* **Source material**
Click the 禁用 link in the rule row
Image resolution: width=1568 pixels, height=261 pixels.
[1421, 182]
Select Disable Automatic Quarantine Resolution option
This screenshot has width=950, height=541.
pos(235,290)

* **Work instruction**
Reply with an exact copy of the lines running from the one containing "Image resolution: width=1568" through the end of the entries above, both ends included.

* **Output of the exercise**
Image resolution: width=1568 pixels, height=261 pixels.
[1421, 182]
Select Disable Automatic Quarantine Resolution option
This screenshot has width=950, height=541.
pos(235,290)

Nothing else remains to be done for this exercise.